EXERCISE BRIEF: From the line that contains "Task: Toggle the Safari sidebar icon" down to the last line of the entries, please return everything exactly, except the pictures.

RECORDS SUPPLIED:
====================
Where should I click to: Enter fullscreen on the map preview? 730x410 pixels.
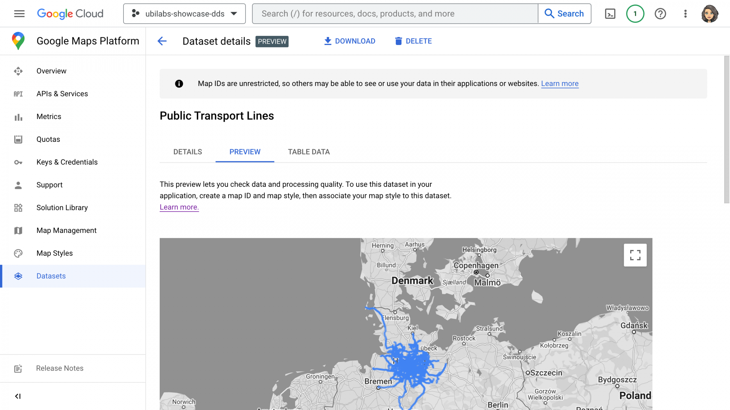pyautogui.click(x=635, y=255)
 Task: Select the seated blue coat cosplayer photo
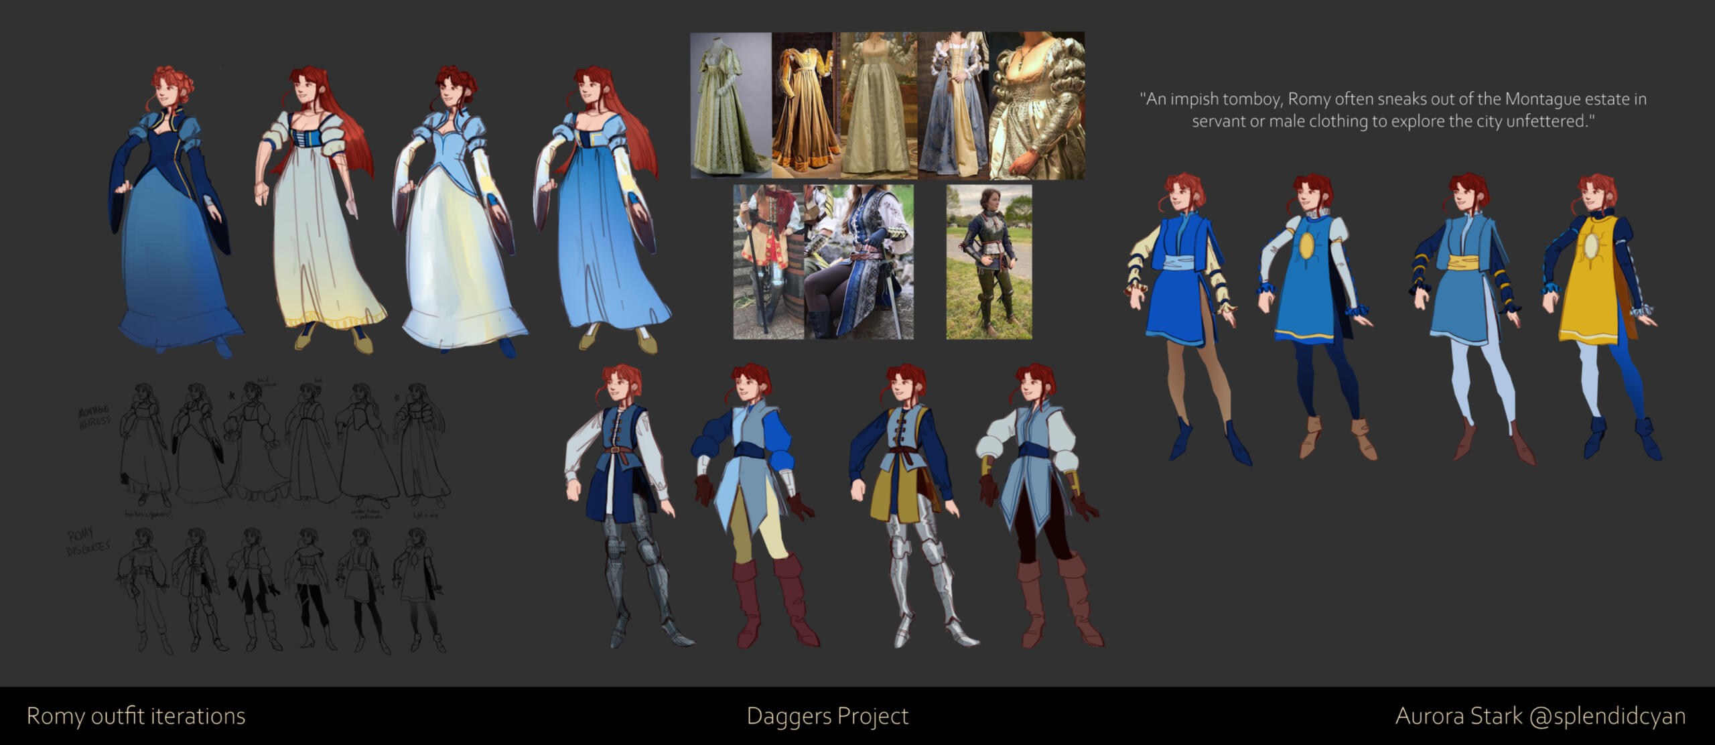pyautogui.click(x=858, y=262)
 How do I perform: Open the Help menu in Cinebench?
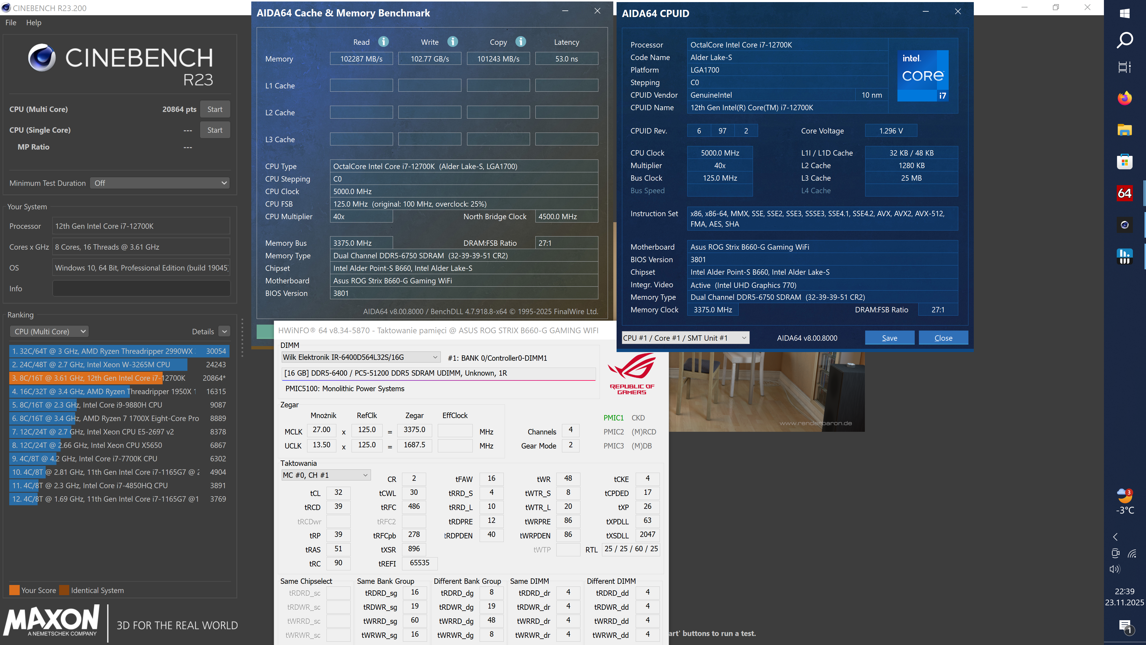tap(33, 23)
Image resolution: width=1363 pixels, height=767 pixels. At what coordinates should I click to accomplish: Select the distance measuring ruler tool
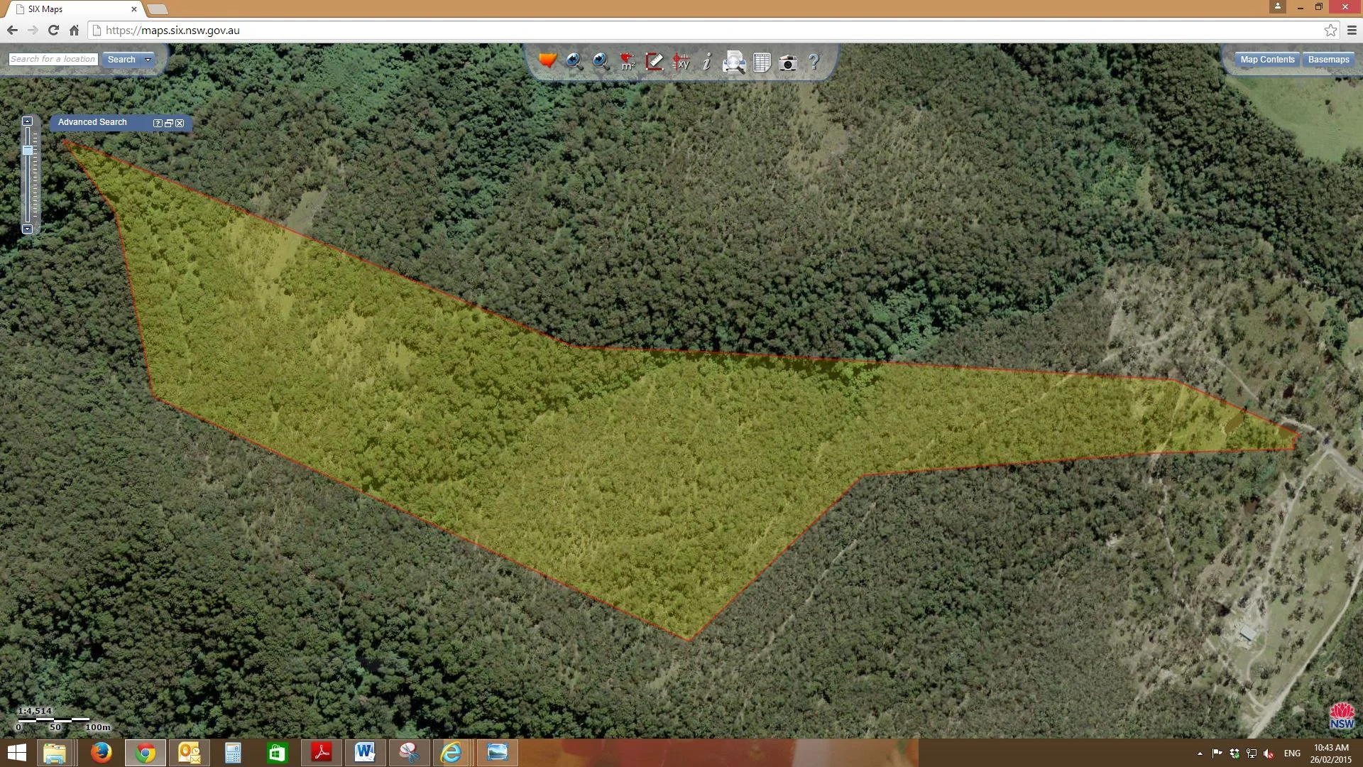point(654,62)
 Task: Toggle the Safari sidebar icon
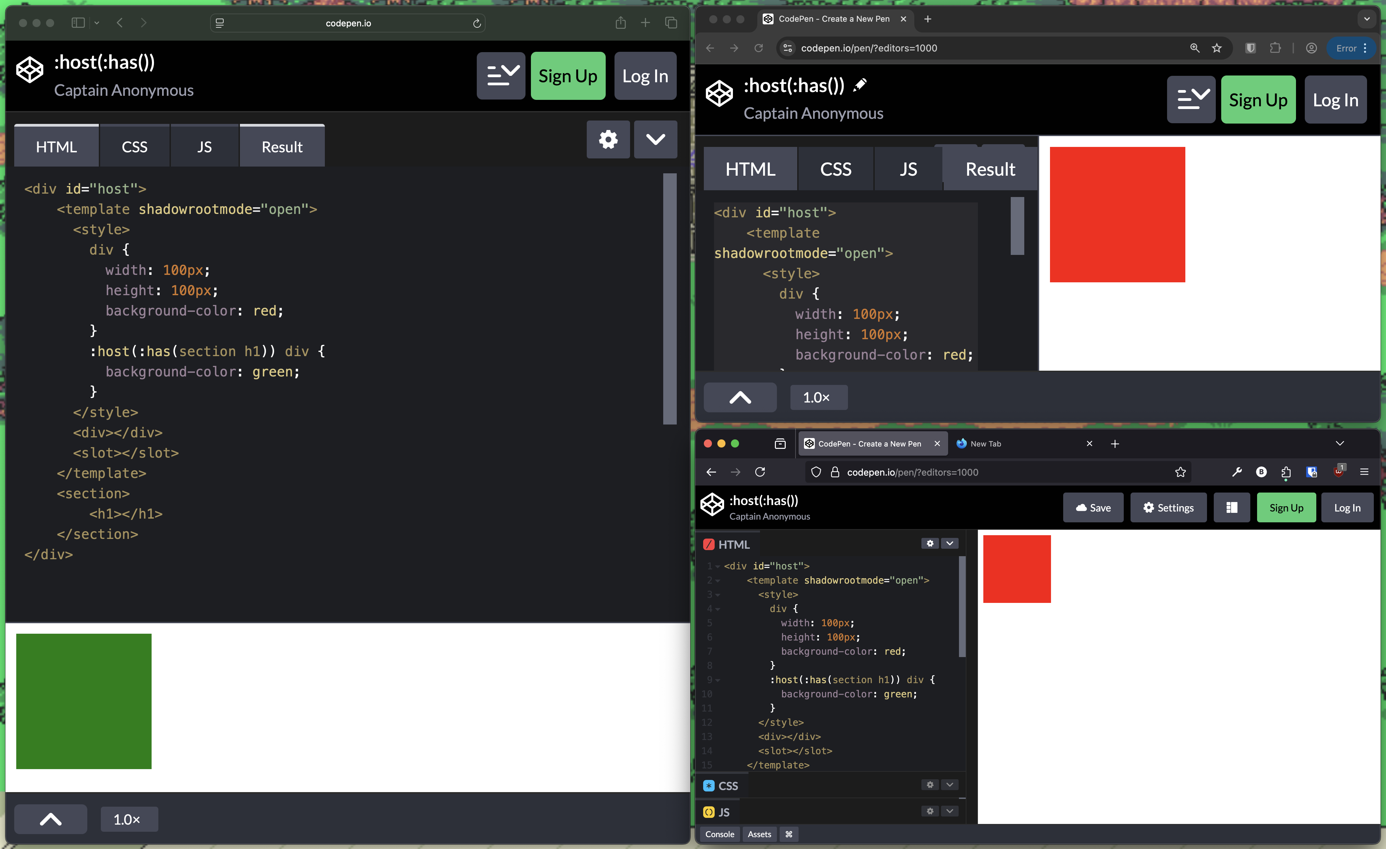point(78,23)
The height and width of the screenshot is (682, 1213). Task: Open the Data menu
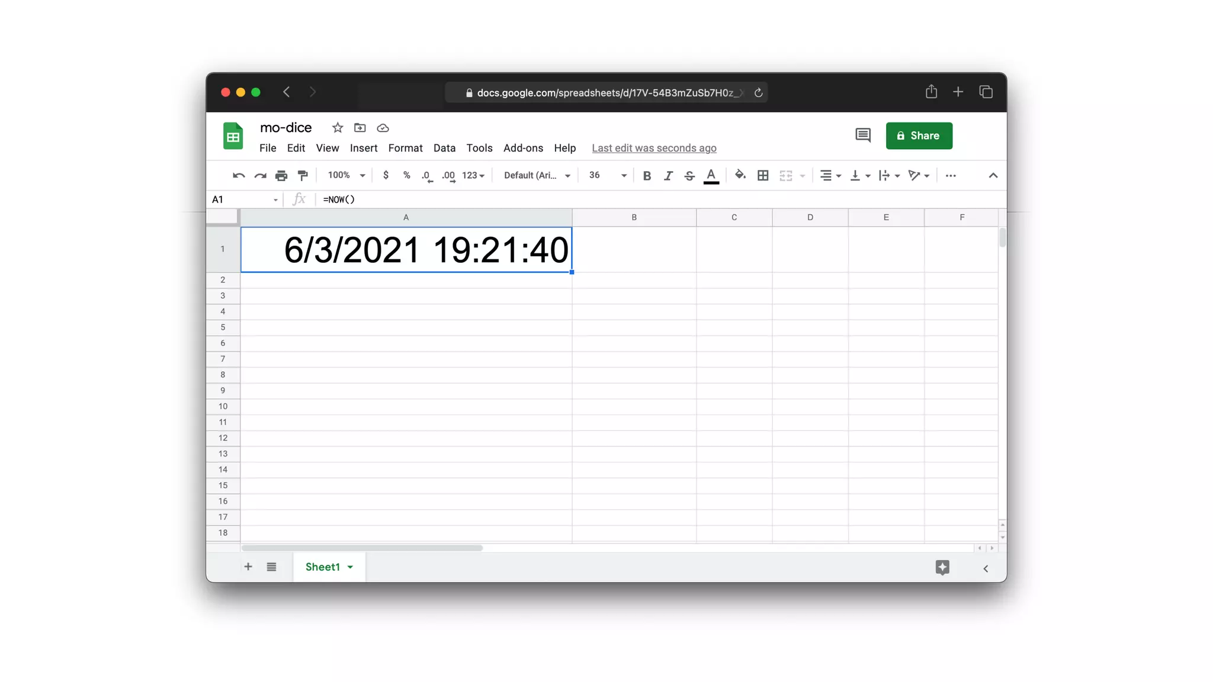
====================
COMPLETED EXERCISE:
 Task: Toggle the Safari sidebar icon
point(78,23)
The height and width of the screenshot is (682, 1213). Task: Open the Data menu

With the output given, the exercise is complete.